In Delhi, petrol was being sold for Rs 68.73 a litre and diesel for Rs 57.05 a litre on Wednesday, according to the website of Indian Oil Corp.
NEW DELHI: State oil companies have raised prices of petrol and diesel by Rs 5.64 per litre and Rs 3.72 per litre respectively since July 1 through daily revisions that have largely gone unnoticed.
In Delhi, petrol was being sold for Rs 68.73 a litre and diesel for Rs 57.05 a litre on Wednesday, according to the website of Indian Oil Corp. On July 1, the prices of petrol and diesel were Rs 63.09 and Rs 53.33 a litre.
Prices in other states would vary due to local levies. Petrol, diesel as well as jet fuel, crude oil and natural gas are not in the ambit of the Goods and Services Tax (GST) and covers most goods and services, including petroleum products such as cooking gas and lubricants.
Prices of petrol, diesel, cooking gas and kerosene have historically been politically sensitive as these directly impact households’ budget and have the potential to induce inflation.
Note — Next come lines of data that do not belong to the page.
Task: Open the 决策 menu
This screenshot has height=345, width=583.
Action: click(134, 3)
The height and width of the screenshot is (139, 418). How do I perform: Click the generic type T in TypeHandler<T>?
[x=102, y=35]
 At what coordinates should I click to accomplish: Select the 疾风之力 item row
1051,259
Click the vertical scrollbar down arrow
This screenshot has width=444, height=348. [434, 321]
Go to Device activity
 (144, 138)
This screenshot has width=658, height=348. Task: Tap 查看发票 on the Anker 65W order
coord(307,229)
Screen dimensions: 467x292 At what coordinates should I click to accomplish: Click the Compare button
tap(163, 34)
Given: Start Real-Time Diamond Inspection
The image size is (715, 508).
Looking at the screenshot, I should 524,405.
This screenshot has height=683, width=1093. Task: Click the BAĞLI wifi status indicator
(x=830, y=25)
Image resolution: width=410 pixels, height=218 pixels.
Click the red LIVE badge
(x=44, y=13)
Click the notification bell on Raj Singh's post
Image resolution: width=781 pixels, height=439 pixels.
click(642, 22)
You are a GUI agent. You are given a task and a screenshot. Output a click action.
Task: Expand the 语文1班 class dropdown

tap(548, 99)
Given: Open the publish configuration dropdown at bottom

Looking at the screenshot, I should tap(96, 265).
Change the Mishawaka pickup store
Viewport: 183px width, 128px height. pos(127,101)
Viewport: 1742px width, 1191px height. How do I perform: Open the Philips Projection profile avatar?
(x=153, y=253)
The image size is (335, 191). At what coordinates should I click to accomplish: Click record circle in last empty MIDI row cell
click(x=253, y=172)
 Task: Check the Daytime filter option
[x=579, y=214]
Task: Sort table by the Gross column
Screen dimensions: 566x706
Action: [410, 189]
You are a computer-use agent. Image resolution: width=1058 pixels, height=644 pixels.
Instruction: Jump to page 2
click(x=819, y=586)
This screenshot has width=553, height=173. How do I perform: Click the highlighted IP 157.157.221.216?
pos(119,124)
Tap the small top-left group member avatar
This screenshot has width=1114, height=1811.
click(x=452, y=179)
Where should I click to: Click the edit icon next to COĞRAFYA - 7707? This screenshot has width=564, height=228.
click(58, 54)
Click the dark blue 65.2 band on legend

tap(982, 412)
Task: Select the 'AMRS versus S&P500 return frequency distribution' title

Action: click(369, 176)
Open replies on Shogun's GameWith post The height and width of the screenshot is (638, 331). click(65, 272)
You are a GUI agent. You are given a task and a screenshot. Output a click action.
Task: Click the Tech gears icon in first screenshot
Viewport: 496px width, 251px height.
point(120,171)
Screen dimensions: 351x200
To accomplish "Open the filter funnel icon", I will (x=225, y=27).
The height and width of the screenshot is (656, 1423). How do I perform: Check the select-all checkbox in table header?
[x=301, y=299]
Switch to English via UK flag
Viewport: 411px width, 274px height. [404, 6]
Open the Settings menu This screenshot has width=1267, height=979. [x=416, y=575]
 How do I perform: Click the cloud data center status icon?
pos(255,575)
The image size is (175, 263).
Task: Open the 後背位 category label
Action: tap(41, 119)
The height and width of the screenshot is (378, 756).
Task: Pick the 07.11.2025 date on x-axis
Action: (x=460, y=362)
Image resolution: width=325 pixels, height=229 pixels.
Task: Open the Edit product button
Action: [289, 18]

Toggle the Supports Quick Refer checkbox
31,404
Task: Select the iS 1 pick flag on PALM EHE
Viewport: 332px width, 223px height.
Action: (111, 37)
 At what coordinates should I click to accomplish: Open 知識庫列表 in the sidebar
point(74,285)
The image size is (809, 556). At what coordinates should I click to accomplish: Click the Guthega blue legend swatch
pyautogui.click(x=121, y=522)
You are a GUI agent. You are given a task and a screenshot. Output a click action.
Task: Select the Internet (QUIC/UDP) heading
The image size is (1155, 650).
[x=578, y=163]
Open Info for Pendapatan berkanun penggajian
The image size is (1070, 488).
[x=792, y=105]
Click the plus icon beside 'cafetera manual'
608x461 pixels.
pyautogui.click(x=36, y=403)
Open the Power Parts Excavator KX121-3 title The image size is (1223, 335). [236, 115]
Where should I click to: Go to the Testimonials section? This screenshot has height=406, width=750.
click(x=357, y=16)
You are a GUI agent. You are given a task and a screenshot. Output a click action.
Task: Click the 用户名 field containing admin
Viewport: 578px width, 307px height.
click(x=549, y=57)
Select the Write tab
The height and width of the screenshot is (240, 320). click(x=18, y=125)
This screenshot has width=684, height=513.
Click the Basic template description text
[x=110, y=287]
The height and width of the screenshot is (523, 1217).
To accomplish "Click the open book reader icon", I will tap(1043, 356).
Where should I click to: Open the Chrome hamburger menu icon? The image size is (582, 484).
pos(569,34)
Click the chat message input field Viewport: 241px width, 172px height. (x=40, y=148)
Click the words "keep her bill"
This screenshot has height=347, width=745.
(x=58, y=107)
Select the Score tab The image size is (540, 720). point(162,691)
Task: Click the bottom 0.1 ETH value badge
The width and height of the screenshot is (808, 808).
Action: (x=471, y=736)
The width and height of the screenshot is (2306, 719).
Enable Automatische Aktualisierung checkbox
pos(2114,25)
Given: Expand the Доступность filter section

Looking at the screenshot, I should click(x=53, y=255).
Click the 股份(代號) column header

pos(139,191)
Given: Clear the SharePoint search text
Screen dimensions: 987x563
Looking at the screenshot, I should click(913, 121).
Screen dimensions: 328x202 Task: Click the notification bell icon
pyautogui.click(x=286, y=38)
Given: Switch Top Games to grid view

This is why prices of cooking gas and kerosene are still controlled.
Until June 15 this year, state oil companies used to fortnightly revise prices to align them with international rates and factor in currency fluctuation though price hikes were skipped or delayed in some fortnights to avoid political controversy, especially during polls.
From June 16, companies switched to daily revision. This meant the price changes would be so small that it would skip the attention of most consumers or opposition parties.
With a steep hike of 9 per cent and 7 per cent seen in petrol and diesel since July 1, it appears that the aims of daily revision are being neatly met.
ET View: Open Up Oil Marketing
Quicker revision to better align prices with rising costs (of imports) is all very well, but we do need to revamp market design in the huge retail oil sector.
India is now the world’s third largest oil importer, and we do need genuine competitive pressures to boost efficiency, raise productivity and bring down prices in oil retailing.
There’s no point in ring-fencing oil sales for only oil companies. What’s required is proactive policy for independent retailers of oil products. Abroad, in the mature markets, “independents” account for about half the retail off-take of petroleum products.